Меня всегда восхищал в этом смысле Рихтер. Помню, он уезжал в Финляндию — на операцию. Его провожала на вокзале Наташа Гутман. Он был печален. «Святослав Теофилович, — утешала его Наташа, — ну что вы так переживаете, все же будет под общим наркозом...» «Наташа, о чем вы говорите? — смутился Рихтер. — Меня операция не беспокоит. Меня другое тревожит: я слишком много играю последнее время... Мне кажется, я совершенно не расту...»
Ну разве не чудо — так к себе относиться?!
Все в жизни взаимосвязано. И все осуществляется по какому-то высшему плану. Я очень ощущаю присутствие этой таинственной воли. В Зальцбурге меня поразила партитура «Волшебной флейты», написанная рукой Моцарта. Представляете — ни одной поправки. Как будто он это откуда-то переписывал. Почерк летящий, спешащий... Ему хотелось успеть записать то, что он слышал...

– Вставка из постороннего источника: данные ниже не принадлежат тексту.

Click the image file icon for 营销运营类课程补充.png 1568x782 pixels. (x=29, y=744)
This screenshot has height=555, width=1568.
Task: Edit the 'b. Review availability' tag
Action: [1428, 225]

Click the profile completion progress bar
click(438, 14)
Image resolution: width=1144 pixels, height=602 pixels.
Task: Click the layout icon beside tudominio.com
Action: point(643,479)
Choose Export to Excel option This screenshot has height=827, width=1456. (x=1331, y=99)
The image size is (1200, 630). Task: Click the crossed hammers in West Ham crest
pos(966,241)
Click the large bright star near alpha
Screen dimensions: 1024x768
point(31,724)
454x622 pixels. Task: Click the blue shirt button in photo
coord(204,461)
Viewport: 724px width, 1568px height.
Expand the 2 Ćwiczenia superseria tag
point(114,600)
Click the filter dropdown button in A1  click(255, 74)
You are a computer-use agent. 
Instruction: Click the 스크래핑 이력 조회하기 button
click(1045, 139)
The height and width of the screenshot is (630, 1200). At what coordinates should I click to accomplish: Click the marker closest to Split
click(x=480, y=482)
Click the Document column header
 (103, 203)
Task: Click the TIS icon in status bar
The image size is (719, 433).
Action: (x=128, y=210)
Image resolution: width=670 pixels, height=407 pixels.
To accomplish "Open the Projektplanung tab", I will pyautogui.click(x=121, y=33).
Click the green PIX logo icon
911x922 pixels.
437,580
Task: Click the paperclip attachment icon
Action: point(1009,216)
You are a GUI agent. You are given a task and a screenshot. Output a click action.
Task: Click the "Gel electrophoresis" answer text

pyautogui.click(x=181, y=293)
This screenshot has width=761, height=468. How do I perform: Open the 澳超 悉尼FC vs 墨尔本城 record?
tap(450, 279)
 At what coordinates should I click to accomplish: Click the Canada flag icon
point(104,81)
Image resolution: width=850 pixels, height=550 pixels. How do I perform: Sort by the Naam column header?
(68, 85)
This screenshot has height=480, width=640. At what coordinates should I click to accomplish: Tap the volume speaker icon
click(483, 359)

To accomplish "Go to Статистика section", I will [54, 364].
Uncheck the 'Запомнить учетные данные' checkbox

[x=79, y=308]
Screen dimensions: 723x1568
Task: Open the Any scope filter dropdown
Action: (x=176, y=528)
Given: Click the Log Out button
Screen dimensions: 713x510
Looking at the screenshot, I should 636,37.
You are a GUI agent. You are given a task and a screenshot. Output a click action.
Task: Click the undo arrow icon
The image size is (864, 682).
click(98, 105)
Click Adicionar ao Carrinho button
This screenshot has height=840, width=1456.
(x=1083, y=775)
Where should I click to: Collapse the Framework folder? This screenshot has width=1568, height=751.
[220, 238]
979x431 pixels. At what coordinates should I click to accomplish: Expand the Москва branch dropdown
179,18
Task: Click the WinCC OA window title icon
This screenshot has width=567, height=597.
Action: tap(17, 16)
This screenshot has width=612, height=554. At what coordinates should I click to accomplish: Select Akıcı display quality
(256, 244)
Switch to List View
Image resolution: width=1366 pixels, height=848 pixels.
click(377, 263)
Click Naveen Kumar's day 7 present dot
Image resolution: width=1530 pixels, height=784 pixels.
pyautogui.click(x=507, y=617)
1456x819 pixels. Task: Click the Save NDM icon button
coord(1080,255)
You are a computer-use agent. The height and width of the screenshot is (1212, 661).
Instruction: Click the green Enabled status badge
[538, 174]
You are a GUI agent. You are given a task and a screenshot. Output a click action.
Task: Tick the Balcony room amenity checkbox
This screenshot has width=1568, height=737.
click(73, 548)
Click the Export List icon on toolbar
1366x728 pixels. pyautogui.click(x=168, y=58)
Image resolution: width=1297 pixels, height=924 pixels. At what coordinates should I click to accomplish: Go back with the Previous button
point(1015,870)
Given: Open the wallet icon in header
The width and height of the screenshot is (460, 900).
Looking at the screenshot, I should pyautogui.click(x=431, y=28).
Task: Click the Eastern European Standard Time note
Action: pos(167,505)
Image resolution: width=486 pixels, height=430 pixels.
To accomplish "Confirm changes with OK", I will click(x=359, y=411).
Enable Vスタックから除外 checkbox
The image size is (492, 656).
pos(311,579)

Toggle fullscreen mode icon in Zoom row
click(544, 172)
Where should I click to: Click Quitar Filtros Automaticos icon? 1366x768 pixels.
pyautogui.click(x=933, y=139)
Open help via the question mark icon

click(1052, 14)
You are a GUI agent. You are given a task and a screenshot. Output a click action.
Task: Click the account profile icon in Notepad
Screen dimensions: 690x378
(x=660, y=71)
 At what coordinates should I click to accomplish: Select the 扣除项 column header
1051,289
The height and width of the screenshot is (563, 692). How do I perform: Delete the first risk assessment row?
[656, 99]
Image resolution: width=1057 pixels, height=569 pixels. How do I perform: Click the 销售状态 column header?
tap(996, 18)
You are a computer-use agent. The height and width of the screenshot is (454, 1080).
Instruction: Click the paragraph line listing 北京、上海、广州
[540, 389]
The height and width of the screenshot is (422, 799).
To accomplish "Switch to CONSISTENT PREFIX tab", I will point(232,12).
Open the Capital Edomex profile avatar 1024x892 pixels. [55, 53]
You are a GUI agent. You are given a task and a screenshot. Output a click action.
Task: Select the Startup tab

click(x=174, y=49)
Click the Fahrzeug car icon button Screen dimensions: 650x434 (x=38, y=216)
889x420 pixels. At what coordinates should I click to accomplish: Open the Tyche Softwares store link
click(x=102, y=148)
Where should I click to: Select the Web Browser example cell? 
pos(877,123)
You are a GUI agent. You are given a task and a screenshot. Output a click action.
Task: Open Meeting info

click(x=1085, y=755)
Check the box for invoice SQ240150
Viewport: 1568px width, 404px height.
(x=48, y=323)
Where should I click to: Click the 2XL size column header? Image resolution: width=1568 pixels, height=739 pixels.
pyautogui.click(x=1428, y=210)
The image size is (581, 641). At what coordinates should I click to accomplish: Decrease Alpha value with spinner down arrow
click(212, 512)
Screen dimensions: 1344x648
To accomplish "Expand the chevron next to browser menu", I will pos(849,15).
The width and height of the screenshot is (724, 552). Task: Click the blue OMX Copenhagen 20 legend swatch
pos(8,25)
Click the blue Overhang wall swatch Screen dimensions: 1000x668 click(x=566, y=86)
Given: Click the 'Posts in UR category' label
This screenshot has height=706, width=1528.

Мы слабые люди. Быть может, сила наша единственно в том, чтобы смиренно признать присутствие тайны. И не задавать вопросов.
...Знаете, как я женился?
Мне рекомендовали позаниматься с аспиранткой. Я согласился подработать. Когда я впервые увидел ее, совершенно растерялся, не мог сказать ни одного слова. Через несколько занятий попробовал с ней объясниться: «Заниматься с вами я не могу, потому что вижу прекрасную женщину — и реагирую не как учитель, а как мужчина...»
Когда мы поженились, Ирина рассказала мне свою историю. Вам она покажется странной — но для меня по-другому быть не могло.
Ирина в детстве ходила в садик и, как все девочки, играла в дочки-матери. Подружки спрашивали: «Как зовут твоего мужа?» — и она, пятилетняя, уверенно им отвечала: «Альфред!»
Когда ей двадцать лет спустя в консерватории порекомендовали меня как хорошего преподавателя, она совершенно не удивилась, узнав, что меня зовут Альфред.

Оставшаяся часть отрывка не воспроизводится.